Today, we are delighted to be taking part in the Blog Tour for Jo Walton’s Among Others, winner of the 2012 Hugo Award for Best Novel and of the 2011 Nebula Award for Best Novel and now out in paperback by Corsair.
Startling, unusual, and yet irresistably readable, Among Others is at once the compelling story of a young woman struggling to escape a troubled childhood, a brilliant diary of first encounters with the great novels of modern fantasy and SF, and a spellbinding tale of escape from ancient enchantment.
‘It doesn’t matter. I have books, new books, and I can bear anything as long as there are books.’
Fifteen-year-old Morwenna lives in Wales with her twin sister and a mother who spins dark magic for ill. One day, Mori and her mother fight a powerful, magical battle that kills her sister and leaves Mori crippled. Devastated, Mori flees to her long-lost father in England. Adrift, outcast at boarding school, Mori retreats into the worlds she knows best: her magic and her books. She works a spell to meet kindred souls and continues to devour every fantasy and science fiction novel she can lay her hands on. But danger lurks… She knows her mother is looking for her and that when she finds her, there will be no escape.

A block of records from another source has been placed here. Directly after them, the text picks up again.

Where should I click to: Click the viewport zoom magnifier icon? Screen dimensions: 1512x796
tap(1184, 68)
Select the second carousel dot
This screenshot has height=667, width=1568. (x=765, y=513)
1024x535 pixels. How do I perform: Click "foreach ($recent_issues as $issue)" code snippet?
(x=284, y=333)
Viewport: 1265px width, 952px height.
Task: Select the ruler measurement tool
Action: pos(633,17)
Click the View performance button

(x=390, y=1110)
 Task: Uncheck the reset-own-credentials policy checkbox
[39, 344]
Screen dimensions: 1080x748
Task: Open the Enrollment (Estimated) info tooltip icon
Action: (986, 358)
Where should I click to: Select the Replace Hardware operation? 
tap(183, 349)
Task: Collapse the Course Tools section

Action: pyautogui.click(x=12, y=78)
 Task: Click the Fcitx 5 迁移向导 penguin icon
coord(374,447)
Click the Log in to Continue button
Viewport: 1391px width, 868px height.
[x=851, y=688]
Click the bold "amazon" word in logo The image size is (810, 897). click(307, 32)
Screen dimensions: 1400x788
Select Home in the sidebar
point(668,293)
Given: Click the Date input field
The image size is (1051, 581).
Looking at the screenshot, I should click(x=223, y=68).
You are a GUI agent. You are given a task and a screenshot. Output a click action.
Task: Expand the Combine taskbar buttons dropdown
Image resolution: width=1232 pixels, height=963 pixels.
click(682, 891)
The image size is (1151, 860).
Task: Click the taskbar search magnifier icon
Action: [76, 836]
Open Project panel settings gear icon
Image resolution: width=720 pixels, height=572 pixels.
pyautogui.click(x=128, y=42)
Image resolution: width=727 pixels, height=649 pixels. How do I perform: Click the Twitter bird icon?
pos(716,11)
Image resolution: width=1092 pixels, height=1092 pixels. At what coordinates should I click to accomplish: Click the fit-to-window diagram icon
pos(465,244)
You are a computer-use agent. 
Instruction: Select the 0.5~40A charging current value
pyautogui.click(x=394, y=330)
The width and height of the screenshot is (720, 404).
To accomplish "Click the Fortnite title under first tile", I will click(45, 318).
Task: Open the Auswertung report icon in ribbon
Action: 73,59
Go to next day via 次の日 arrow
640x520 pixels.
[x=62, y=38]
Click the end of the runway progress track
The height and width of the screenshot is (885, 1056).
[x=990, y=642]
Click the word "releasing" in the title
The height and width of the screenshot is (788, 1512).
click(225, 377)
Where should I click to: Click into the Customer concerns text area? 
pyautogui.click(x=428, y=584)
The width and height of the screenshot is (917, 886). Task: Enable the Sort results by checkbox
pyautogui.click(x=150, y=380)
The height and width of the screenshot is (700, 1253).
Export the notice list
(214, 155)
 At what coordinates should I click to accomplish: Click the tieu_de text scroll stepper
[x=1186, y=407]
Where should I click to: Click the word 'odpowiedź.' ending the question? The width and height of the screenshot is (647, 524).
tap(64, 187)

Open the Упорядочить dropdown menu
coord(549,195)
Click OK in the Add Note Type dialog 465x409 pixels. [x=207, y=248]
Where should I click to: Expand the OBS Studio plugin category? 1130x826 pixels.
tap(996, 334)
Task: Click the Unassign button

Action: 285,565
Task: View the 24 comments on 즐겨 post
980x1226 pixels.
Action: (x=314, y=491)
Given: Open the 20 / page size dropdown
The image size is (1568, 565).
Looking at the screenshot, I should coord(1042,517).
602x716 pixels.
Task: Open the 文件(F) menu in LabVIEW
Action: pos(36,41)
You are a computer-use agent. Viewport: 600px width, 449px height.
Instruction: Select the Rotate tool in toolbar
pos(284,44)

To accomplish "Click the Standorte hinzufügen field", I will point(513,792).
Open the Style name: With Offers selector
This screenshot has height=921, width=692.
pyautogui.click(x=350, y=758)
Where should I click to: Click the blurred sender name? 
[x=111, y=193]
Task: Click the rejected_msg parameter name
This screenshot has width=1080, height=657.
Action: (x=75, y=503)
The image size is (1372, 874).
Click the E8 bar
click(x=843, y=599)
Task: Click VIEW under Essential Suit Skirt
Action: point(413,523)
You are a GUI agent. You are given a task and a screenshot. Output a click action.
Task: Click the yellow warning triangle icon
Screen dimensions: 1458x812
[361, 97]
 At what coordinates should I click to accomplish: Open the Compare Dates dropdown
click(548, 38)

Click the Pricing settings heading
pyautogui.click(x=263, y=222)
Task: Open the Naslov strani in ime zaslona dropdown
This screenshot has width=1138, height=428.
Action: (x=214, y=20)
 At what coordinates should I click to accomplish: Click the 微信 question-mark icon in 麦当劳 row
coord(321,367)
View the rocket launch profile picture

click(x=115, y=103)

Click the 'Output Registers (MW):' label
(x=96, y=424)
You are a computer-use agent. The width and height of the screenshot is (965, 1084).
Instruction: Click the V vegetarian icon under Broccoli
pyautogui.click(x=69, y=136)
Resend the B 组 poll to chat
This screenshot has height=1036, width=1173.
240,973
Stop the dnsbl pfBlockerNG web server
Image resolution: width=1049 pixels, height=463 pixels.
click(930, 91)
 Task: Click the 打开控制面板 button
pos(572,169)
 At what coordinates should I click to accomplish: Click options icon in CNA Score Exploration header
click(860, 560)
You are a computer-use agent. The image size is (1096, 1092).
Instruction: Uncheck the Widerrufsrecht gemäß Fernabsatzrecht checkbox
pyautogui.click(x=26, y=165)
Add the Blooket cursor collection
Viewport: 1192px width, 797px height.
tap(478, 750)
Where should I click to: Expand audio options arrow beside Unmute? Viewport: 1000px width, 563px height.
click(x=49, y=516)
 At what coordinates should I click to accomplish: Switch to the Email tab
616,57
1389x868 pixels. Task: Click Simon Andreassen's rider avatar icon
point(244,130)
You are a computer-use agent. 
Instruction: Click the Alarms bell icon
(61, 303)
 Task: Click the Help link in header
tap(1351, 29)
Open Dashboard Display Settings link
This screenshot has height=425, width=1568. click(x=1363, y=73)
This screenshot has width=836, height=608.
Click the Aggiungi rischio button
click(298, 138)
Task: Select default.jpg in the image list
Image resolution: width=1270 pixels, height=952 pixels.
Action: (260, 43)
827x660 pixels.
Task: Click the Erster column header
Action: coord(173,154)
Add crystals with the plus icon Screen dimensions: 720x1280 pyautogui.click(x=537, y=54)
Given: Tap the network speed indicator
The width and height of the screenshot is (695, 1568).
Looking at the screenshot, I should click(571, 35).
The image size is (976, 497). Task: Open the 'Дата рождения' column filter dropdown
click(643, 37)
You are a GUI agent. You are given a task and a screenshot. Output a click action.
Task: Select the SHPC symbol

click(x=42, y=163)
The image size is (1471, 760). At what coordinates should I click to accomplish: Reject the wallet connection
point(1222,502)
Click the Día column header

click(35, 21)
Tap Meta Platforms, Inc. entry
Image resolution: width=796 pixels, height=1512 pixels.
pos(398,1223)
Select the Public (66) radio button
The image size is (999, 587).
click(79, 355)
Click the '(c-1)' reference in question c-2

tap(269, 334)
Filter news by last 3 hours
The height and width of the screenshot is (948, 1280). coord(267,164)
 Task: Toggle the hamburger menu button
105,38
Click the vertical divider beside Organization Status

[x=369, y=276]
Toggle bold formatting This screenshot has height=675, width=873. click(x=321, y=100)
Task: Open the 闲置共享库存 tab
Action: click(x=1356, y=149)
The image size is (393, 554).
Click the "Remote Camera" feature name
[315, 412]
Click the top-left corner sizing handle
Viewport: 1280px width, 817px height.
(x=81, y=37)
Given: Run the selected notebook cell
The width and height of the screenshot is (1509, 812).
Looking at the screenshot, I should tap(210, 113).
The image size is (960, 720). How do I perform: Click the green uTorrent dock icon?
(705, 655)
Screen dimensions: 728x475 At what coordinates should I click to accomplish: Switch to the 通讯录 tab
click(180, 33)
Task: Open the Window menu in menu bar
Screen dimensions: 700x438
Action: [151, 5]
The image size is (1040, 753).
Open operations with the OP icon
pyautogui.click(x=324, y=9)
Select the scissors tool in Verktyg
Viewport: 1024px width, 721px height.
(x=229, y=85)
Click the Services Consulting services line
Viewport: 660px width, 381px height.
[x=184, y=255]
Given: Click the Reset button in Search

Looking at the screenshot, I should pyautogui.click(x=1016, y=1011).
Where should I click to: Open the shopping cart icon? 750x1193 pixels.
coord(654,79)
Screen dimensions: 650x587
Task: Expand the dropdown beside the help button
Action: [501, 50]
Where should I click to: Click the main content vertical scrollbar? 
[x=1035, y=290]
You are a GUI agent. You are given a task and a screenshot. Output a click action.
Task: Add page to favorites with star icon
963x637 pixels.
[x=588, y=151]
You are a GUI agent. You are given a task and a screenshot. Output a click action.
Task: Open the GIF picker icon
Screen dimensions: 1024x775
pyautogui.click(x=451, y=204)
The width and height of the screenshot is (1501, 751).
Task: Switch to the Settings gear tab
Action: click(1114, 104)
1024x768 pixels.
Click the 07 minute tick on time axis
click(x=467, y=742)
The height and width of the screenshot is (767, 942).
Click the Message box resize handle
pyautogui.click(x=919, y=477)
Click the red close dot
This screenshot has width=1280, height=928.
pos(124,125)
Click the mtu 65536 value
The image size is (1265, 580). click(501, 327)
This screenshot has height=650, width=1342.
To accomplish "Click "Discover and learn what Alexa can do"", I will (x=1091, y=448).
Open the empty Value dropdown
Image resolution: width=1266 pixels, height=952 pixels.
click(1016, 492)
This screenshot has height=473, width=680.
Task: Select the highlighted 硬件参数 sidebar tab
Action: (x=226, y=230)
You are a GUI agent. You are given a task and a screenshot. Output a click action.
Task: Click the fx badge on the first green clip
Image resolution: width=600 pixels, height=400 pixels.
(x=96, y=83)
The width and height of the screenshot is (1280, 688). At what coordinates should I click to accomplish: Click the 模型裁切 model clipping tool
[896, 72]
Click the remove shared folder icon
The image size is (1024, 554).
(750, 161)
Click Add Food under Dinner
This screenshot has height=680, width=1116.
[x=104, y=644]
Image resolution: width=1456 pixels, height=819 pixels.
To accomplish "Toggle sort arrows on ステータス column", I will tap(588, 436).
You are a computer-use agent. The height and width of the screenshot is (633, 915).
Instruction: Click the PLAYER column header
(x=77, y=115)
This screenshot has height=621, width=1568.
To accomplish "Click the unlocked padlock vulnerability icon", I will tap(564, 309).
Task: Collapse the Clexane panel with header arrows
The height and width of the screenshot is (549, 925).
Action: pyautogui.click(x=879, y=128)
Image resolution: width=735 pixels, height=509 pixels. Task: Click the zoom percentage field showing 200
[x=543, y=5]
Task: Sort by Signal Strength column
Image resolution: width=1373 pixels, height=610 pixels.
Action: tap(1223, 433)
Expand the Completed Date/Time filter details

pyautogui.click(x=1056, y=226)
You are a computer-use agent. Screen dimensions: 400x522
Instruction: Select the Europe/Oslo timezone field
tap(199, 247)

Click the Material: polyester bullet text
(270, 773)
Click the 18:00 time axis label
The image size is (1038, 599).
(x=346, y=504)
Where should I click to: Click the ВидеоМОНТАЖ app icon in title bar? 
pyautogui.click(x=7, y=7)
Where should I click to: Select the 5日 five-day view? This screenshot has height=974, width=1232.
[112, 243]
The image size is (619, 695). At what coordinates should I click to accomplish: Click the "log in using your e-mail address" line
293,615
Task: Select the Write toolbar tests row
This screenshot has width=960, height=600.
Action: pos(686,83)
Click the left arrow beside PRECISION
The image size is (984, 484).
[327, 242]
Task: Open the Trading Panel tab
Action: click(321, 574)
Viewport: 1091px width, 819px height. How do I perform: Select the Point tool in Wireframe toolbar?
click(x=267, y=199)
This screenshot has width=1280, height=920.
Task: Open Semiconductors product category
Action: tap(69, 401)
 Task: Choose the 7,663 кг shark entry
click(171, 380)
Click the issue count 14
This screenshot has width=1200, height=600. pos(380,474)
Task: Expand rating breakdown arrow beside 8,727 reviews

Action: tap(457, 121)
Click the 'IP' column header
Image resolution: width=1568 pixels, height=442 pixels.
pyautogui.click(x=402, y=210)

Jo Walton is here today to talk about Inspirations & Influences. Please give it up for Jo, folks!
Among Others is my ninth published novel, and like most of my books it’s at an odd edge of genre. Edges of genre seem to be where I’m most comfortable, fantasy treated as SF, alternate history in the style of cosy mystery, Victorian sentimental novel where the characters are all dragons who eat each other. Among Others is a… well, it’s a fantasy memoir. Or it’s the story of an intellectual coming of age. Unlike all my other books it’s rooted in my own life — my own life a long time ago, but my own life all the same. It seemed as if it would be an interesting thing to do, and so I did it.
There were times when I was writing it when I wondered if I was allowed to do it, but it remained interesting. There were challenges. Because it was set in the real world, the magic had to have plausible deniability — it had to be unfalsifiable. I love the magic system I came up with, where magic works by association and chains of coincidence. There really could be magic like that and we couldn’t possibly tell. (I hate books where there are elves or werewolves in the real world and I’m supposed to have just never noticed. Do they think I’m stupid?)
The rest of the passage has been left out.